§ **Task objective**
Pull out each line of the data below that contains the string "with". Case counts, so match capital and lowercase letters precisely.

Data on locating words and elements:
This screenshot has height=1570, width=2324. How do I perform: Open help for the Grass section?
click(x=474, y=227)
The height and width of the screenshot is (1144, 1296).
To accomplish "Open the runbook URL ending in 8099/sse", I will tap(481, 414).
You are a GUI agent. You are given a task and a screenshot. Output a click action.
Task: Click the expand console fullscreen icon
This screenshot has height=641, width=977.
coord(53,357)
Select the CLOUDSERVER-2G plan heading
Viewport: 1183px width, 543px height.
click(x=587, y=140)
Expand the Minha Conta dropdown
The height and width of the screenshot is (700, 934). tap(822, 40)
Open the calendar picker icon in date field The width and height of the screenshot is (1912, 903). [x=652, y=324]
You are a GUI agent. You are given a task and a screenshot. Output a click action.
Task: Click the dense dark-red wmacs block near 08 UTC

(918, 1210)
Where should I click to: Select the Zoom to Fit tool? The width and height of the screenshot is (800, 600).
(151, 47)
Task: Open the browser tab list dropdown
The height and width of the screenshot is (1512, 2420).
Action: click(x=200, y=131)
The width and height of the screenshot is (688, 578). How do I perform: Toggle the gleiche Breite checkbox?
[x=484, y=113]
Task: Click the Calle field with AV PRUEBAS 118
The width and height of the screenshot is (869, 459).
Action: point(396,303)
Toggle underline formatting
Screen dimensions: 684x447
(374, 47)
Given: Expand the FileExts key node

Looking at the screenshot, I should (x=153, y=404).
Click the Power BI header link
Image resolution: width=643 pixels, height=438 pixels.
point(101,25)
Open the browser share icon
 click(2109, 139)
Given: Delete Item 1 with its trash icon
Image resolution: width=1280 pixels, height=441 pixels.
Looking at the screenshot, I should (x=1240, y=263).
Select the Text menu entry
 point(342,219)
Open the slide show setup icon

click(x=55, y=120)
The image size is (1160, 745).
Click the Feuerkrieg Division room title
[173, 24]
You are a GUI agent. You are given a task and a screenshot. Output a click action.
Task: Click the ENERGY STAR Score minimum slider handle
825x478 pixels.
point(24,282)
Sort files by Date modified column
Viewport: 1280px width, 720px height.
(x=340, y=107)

§ **Solution**
Task: Click the Calle field with AV PRUEBAS 118
Given: Delete Item 1 with its trash icon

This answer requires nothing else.